The ANU declined to comment on Friday, though the university’s Myanmar student alumni issued a statement excoriating Dr Chit Win’s “cowardly servitude to the illegitimate military authority”. It has demanded the university and the Australian government cut all connections with the former student and his family.
“We say SHAME ON YOU Dr Chit Win. He is an Australian Leadership Award recipient. He holds a PhD from the Coral Bell School of Asia Pacific Affairs at ANU,” the statement said.
“As a scholarship awardee he has agreed to apply his skills and knowledge pursued through the study and research opportunities … to drive change and contribute to the development of Myanmar. His co-operation with the military junta is fundamentally nullifying democracy, justice and the will of the Myanmar people.”
The ousted ambassador — a career military officer before his London appointment in 2014 — had already been recalled by the junta for urging the release of Ms Suu Kyi and ousted president Win Myint. But he dug in.
“Since then he stopped following instructions from the foreign ministry, and has been meeting with many diplomatic counterparts and Myanmar community to discuss the current situation in Myanmar hoping to find a peaceful solution,” a spokesman for Mr Kyaw Zwar Minn said outside the embassy on Thursday.
On Wednesday, however, embassy staff loyal to the military staged a coup of their own, locking the ambassador out of the Mayfair mission after he went out.
Outside the embassy, the ousted diplomat urged the British government not to recognise Dr Chit Win as the junta’s new ambassador, warned embassy staff were being threatened with “severe punishment if they don’t continue to work for the military generals”, and said he feared he would be killed if forced back to Myanmar.
The British Foreign Office condemned the “bullying behaviour towards” Mr Kyaw Zwar Minn and during a meeting on Thursday offered him asylum “while he decides his long-term future”. But it also said it can no longer recognise him as ambassador because it had been officially advised in an April 7 letter from the embassy that Dr Chit Win was the new head of mission.
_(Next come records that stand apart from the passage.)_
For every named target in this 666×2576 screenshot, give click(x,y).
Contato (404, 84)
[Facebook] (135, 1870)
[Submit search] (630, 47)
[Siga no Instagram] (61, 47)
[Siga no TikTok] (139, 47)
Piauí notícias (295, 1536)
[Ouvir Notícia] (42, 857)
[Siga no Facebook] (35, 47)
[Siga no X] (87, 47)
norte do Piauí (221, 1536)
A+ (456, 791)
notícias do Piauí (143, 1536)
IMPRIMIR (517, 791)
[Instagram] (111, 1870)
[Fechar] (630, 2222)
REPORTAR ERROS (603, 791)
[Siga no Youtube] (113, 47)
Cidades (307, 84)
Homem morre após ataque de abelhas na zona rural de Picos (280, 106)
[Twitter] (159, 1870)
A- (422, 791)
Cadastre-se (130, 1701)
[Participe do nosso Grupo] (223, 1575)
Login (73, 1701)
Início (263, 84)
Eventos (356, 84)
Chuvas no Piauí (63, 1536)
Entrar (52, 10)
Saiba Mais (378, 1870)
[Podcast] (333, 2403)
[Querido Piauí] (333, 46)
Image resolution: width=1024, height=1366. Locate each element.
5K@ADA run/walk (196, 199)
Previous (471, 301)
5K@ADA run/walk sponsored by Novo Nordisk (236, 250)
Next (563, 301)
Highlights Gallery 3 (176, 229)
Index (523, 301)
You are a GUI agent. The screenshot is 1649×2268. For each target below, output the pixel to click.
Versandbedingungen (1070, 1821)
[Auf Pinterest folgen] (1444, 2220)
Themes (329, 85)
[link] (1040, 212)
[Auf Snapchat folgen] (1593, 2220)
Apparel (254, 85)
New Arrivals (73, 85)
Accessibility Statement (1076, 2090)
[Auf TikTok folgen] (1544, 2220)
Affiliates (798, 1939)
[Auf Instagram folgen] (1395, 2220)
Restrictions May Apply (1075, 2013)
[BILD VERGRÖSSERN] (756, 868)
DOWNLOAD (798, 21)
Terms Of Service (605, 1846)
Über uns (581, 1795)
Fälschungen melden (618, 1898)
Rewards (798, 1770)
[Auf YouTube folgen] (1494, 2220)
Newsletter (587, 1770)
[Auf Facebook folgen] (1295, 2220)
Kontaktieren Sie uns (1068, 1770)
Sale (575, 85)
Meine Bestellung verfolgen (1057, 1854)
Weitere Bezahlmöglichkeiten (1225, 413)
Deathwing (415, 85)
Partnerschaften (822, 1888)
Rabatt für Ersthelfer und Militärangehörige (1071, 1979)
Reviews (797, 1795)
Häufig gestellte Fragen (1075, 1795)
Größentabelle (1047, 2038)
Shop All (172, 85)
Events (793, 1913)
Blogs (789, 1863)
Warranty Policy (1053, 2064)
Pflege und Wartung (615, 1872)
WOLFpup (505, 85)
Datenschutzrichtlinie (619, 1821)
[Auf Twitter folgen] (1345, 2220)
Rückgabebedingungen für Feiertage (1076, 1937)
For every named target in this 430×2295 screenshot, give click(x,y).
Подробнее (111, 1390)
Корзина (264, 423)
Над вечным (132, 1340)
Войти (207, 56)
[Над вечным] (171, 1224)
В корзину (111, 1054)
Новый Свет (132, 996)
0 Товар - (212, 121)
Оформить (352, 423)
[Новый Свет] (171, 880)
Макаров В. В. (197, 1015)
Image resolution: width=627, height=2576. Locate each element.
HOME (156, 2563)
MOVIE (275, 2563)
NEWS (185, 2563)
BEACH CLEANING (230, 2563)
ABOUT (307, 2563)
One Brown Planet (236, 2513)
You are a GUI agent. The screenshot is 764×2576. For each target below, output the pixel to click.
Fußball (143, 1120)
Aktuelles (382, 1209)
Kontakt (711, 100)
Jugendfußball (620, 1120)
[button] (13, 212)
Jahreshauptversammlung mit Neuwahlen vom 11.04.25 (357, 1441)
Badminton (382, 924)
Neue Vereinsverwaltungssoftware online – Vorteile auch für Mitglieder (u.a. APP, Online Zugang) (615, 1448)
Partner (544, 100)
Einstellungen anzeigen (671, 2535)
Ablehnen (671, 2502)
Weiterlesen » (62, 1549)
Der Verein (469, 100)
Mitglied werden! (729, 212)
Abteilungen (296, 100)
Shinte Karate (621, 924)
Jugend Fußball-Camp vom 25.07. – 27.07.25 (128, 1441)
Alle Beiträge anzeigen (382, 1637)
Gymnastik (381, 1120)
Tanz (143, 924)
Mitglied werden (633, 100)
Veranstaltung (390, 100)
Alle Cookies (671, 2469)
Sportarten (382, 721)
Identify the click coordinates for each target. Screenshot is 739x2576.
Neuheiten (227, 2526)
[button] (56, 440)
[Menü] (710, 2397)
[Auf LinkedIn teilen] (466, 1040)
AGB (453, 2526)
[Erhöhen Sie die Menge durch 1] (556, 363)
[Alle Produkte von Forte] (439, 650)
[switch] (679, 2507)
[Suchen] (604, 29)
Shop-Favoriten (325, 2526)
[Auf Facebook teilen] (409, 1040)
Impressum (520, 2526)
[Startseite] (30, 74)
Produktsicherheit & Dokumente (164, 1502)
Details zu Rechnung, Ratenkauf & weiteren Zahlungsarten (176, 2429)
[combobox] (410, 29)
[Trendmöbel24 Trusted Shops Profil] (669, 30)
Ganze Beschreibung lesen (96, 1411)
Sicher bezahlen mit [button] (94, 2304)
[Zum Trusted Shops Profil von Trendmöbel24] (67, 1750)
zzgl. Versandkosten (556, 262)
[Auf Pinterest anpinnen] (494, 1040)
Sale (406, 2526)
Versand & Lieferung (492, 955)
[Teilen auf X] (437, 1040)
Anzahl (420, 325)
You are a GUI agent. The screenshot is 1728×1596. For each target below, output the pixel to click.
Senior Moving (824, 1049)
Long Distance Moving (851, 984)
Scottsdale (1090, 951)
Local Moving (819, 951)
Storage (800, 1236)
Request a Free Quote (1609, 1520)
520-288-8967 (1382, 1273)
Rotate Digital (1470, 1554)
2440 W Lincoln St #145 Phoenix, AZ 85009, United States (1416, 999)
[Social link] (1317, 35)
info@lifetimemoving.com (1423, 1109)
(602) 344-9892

Australia’s former Myanmar ambassador Nicholas Coppel told The Weekend Australian he knew Dr Chit Win as an “articulate and hardworking, professional public servant” who had been seconded from his position as deputy director of Myanmar’s foreign ministry to director of the Office of the National Security Adviser to Ms Suu Kyi.
Mr Coppel urged critics to consider the complexity of the situation the diplomat likely faced, along with thousands of other civil servants confronting an invidious choice between defying a murderous junta or risking the fury of the civil disobedience movement.
“They have got financial commitments, family responsibilities. To pick on particular individuals and demand of them that they declare their allegiance one way or another is a little rough,” he said.
“Chit Win has come to prominence because of what has happened to his ambassador. But what of every other Myanmar diplomat? Is each one of them going to be singled out?”